Tuesday, February 28, 2012

Deja Vous: Alaskan Habits in France

Leaving Lourdes was harder than I thought. It was nine at night, blacker than ink, with no street lights or street signs in this quaint provincial French town. I was searching for the train station, or rather groping around in the dark for the only means of transportation and fearing I’d miss my ten o’clock train. I had a map, but a whole lot of good it did me. Apparently, this side of town was empty at this time, as all residents, tourists, and pilgrims congregated by the shrine for the nocturnal processions of Mary and candlelight.

I wound up in a sinister alley, weighed down by my backpack and duffel bag so I didn’t have much mobility in the occasion of being attacked. (Being a petite young girl, albeit a scruffy one, you had to be wary of these things.) Then a car drove by, at a considerably slow speed as if the driver was coincidentally meandering along waiting for me. This might be my last chance. Call me reckless, but it was dark and I was desperate, so I resorted back to my Alaskan hitch-hiking ways. I flagged down the car. (No, I did not adhere to my usual rule of riding with mini van-driving moms with a baby in the back.)

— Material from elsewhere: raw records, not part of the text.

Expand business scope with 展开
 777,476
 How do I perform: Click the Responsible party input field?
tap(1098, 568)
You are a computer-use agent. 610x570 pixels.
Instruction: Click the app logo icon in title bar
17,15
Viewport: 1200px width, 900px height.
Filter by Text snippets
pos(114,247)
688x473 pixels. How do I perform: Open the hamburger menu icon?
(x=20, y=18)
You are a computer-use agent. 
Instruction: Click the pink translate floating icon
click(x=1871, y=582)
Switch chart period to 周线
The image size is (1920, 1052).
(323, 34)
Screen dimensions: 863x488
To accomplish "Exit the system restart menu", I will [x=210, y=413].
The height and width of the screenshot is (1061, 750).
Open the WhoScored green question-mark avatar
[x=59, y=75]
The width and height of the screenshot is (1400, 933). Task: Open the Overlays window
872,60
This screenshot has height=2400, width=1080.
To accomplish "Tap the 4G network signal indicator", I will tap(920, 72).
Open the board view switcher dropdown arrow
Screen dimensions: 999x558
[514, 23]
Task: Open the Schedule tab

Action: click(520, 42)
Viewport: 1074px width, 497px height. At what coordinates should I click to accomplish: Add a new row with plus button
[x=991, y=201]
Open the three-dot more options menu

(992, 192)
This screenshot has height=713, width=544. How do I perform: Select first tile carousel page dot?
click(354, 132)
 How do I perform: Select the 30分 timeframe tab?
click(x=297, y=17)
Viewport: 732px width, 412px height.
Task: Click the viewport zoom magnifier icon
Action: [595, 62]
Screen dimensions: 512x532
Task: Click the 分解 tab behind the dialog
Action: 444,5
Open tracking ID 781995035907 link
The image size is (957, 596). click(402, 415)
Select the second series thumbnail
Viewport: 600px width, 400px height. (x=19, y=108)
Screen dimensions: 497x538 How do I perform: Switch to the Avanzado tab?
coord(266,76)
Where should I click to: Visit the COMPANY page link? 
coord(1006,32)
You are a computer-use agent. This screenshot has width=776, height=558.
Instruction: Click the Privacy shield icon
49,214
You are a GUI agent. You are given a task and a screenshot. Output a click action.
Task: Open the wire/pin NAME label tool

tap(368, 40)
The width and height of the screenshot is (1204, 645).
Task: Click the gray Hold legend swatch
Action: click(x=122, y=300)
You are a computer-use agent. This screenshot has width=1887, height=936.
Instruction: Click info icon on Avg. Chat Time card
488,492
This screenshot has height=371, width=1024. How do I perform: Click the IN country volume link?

Thankfully, it was a pleasant-faced woman who was very sympathetic to my plight and offered me a ride to the train station a few blocks away. A grad student, she was rather young and seemed like my contemporary, although at the moment I thought of her more as angel. Angels may be portrayed as cherubic visions, or winged seraphim of blinding white at some divinity’s beckoning, but I am much more interested in the flesh and blood creatures who literally appear out of nothingness to save us from our scrapes. In moments of most dire need. When things appear hopeless. I have known many such angels. To others, they are normal citizens going about their everyday business. But to some, they work magic.

So she dropped me off at my destination with fifteen minutes to spare. I thanked her and I don’t remember her name, but it happens so often that these details are forgotten in the transcendence of to help and be helped. Then I was off to Switzerland to visit Matthias.

Remember Matthias? He was the Swiss German economist who had summited Mt. McKinley and ended up with a viscous green toe. We met while backpacking in Alaska and he had invited me to stay whenever I visited Europe. I thought about him while boarding the train, wondering if I’d have to find my own dubious lodging in Zurich. After all, there is a difference between what men say and what they actually do, and the well-intentioned directives of “I’ll call you,” or “Let’s go out” or even “You’re welcome to stay,” often have hieroglyphic meanings and even more ambivalent shades of meanings. For Americans, it is common to say things that you don’t mean out of politeness or not wanting to appear as anything less than nice. Edith Wharton implied that Americans did not like to refuse; the real answer was known only by a set of arbitrary signs. Do I think we’re fickle? Not in the slightest…

Well, Swiss Germans, or at least this one, did exactly what he said. There he was, waiting for me at the station, complaining at my selection of tardy trains and ushering me away, paying for everything as we went to his home since I hadn’t a single penny in Swiss Francs.

Matthias welcomed me into his sanctuary; he shared an apartment with an amiable roommate overlooking Lake Zurich. When I saw that iridescent sea of promise, shimmering with the halcyon of youth, I already felt at home.